Collected data entries
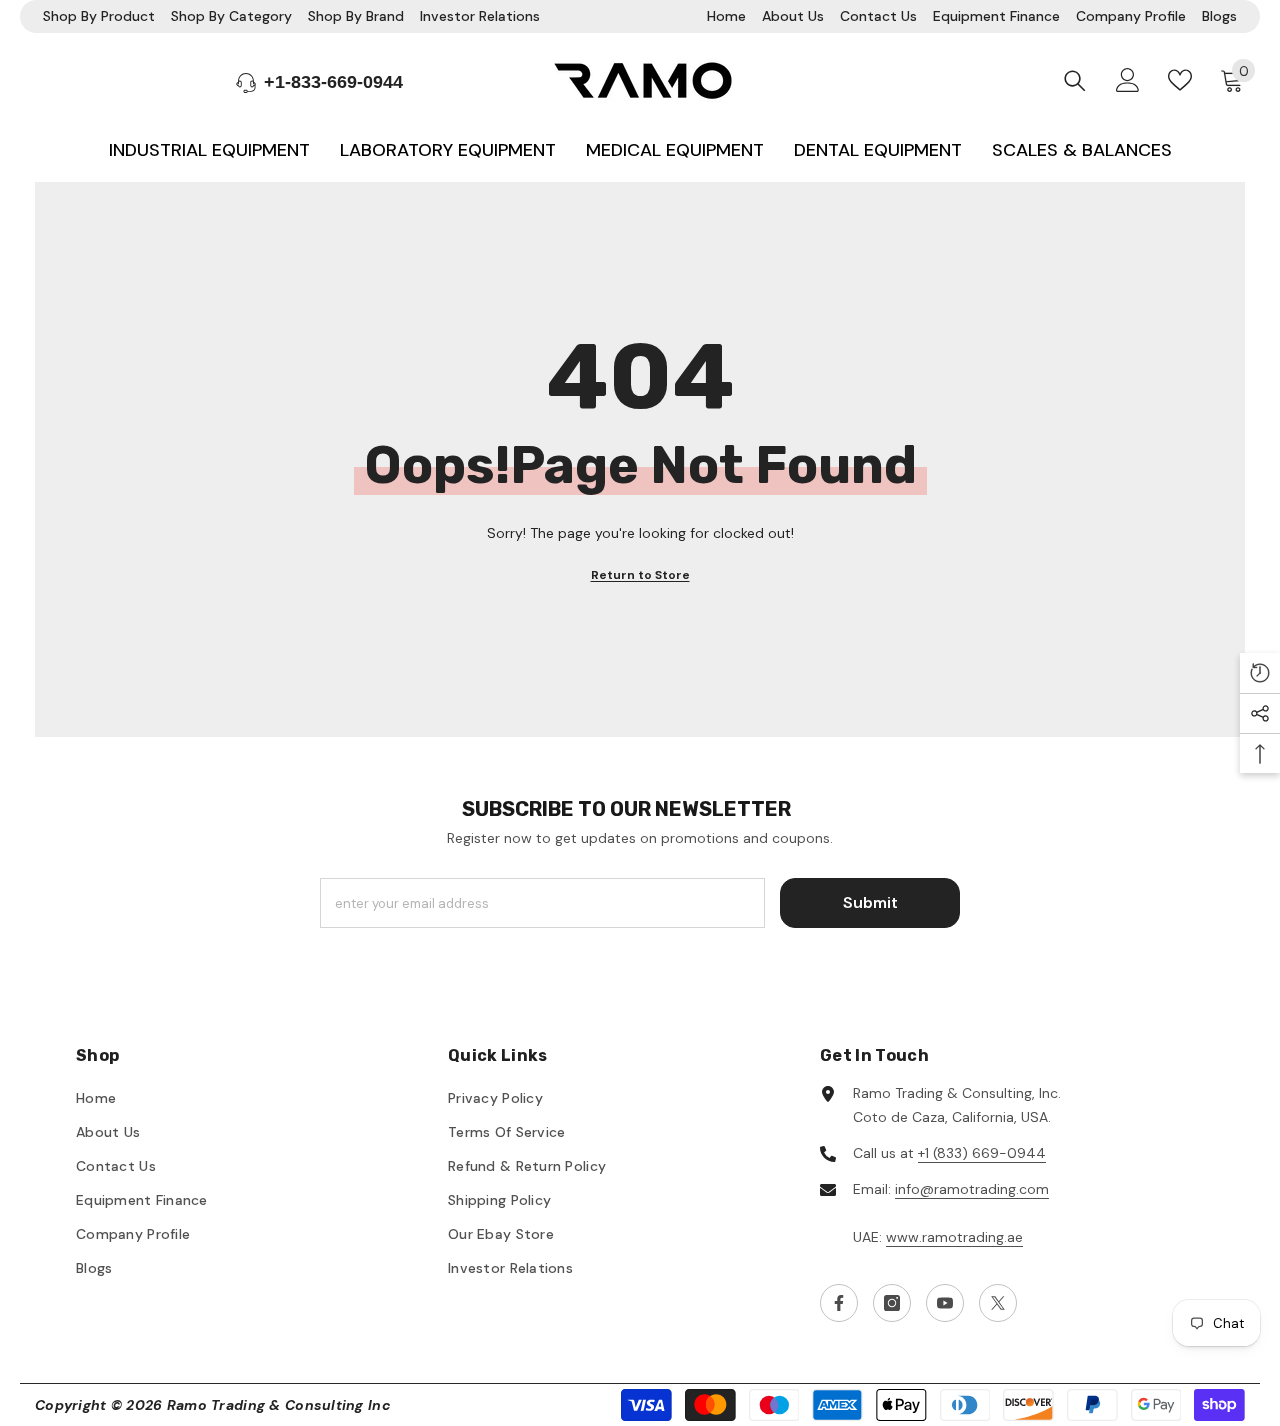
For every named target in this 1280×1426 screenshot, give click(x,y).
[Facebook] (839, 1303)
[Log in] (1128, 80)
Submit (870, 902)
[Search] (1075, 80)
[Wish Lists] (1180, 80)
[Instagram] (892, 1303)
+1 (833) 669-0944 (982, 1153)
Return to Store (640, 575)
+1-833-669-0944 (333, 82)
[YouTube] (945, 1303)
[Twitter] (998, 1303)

* * *

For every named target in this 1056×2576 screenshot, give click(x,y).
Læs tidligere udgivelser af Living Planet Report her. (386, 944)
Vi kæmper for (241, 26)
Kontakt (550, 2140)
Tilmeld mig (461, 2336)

* * *

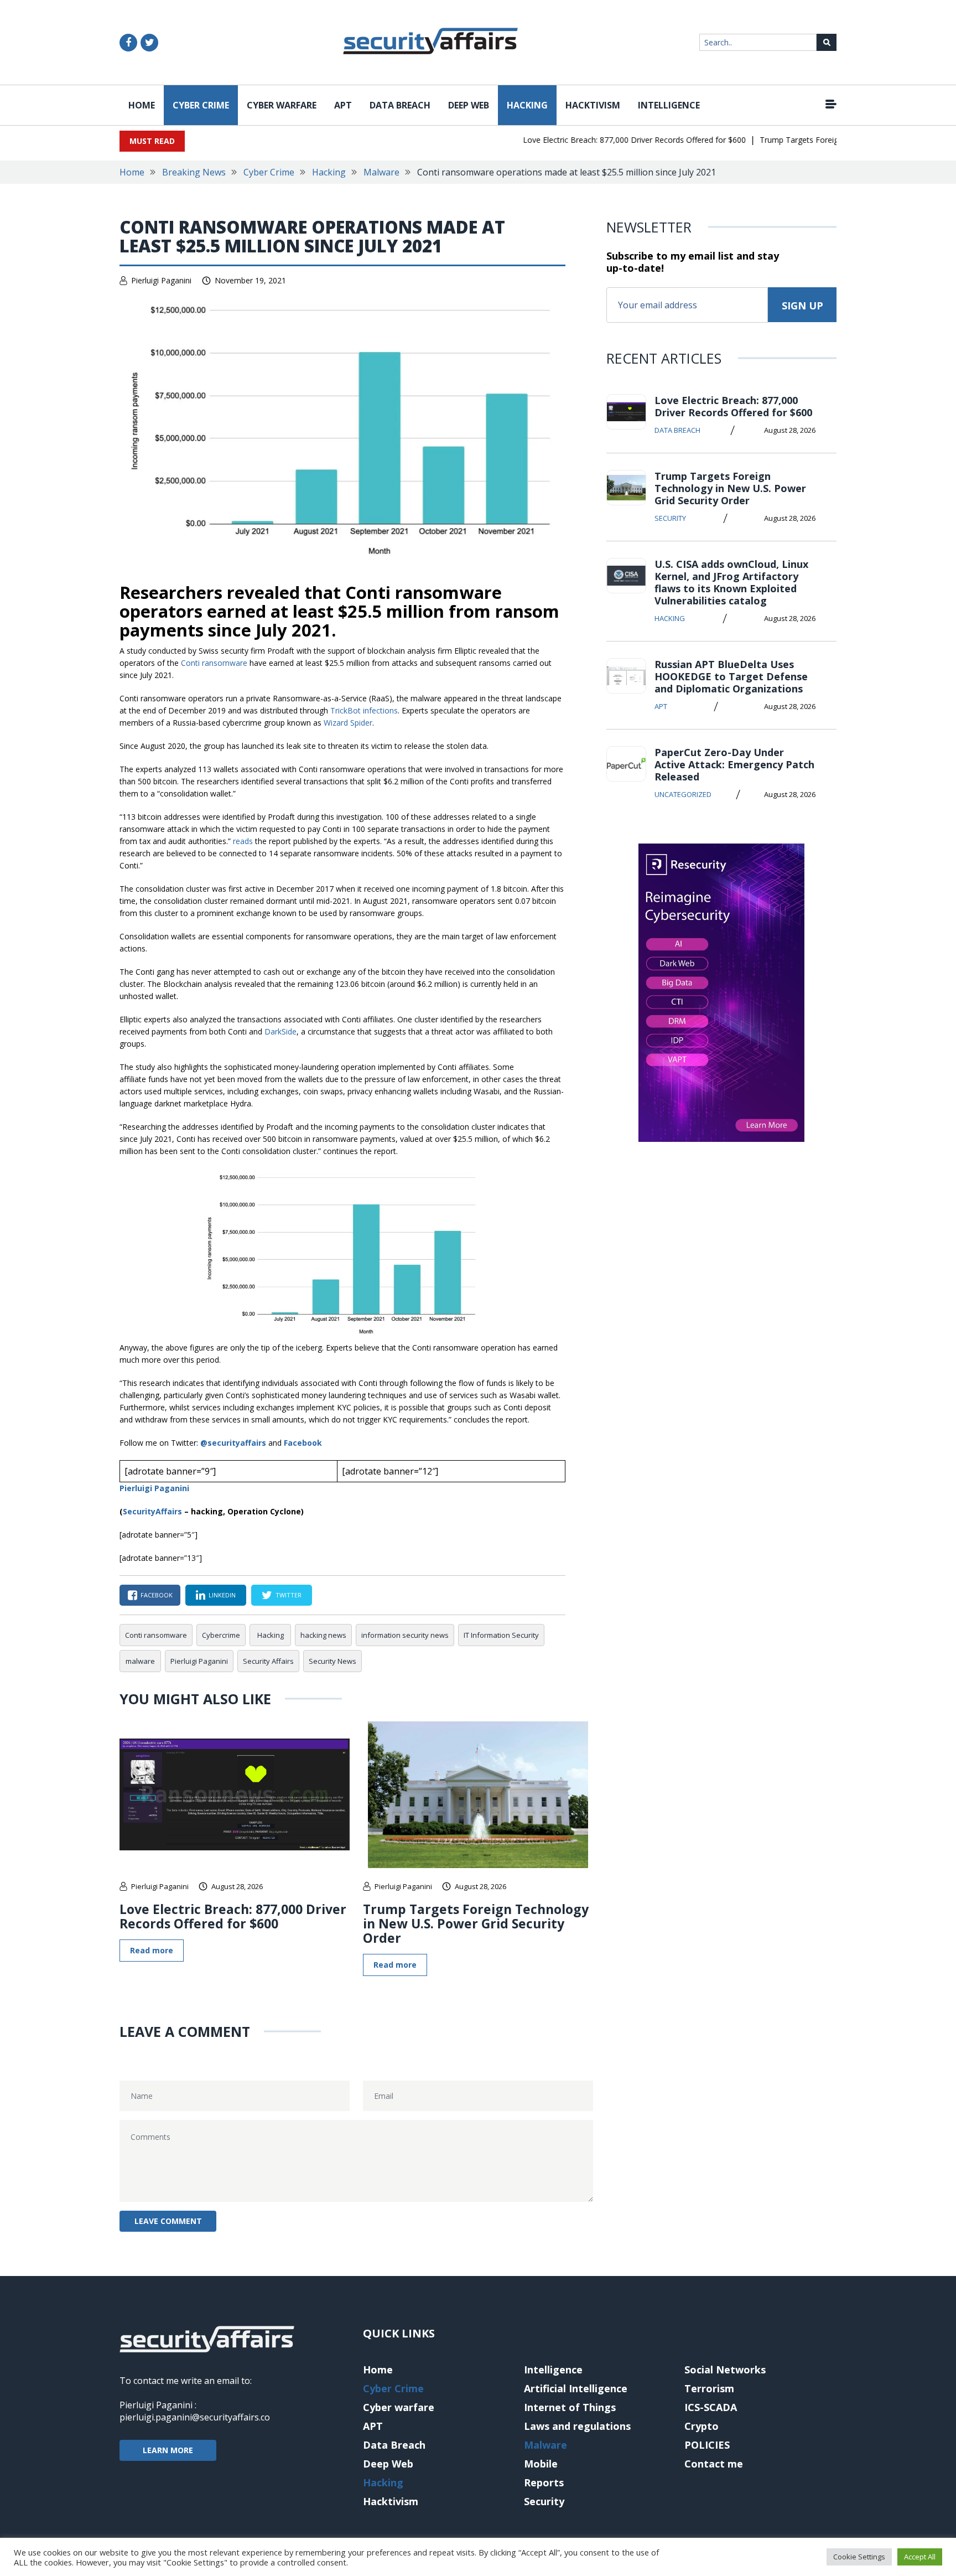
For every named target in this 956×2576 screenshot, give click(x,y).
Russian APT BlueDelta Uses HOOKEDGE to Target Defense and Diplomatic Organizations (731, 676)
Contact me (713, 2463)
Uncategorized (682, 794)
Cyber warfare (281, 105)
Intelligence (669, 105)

## Instructions for the task
Return, word for word, the lines of the data above from the line with "For every named target in this 1280×1426" through the line with "[Twitter] (998, 1303)", inclusive.

## Written answer
For every named target in this 1280×1426 screenshot, give click(x,y).
[Facebook] (839, 1303)
[Log in] (1128, 80)
Submit (870, 902)
[Search] (1075, 80)
[Wish Lists] (1180, 80)
[Instagram] (892, 1303)
+1 (833) 669-0944 (982, 1153)
Return to Store (640, 575)
+1-833-669-0944 (333, 82)
[YouTube] (945, 1303)
[Twitter] (998, 1303)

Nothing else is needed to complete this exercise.